= Beginning of Section =

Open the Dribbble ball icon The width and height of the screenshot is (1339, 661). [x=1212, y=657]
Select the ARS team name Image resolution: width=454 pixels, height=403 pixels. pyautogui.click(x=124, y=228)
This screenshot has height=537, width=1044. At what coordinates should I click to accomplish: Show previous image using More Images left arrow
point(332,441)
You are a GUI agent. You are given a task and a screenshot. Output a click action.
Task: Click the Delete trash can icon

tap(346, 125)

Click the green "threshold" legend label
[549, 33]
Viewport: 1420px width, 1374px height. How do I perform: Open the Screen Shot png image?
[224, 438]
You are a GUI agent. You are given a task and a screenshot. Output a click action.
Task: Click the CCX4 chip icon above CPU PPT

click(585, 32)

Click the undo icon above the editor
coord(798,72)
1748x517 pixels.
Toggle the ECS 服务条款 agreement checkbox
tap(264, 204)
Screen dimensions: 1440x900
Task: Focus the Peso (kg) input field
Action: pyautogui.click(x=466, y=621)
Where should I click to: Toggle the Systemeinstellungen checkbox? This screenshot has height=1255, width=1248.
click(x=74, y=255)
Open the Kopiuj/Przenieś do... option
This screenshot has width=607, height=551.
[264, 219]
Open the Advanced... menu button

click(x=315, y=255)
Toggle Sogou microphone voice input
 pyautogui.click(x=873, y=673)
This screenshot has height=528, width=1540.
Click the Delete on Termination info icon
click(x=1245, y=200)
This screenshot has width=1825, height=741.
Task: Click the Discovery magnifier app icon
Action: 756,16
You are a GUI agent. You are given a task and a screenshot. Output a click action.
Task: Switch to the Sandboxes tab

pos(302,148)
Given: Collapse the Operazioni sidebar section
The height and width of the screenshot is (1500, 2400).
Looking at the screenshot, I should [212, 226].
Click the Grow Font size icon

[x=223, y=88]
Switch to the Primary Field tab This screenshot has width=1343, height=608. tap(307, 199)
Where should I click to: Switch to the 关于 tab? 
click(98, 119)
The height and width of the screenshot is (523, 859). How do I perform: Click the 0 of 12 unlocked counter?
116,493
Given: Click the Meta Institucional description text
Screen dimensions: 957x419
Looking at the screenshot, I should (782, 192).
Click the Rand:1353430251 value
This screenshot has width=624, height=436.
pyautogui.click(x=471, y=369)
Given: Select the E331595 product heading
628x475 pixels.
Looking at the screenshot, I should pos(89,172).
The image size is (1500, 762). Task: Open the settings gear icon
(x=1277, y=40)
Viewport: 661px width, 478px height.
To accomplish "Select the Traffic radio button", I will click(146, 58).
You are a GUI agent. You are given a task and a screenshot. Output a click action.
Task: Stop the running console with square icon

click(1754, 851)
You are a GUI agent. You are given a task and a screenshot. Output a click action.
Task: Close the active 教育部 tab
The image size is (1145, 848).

= End of Section =

» Your instructions
Count every line that holds the word "Select" in the entries, and state the result alone.

» Response box
3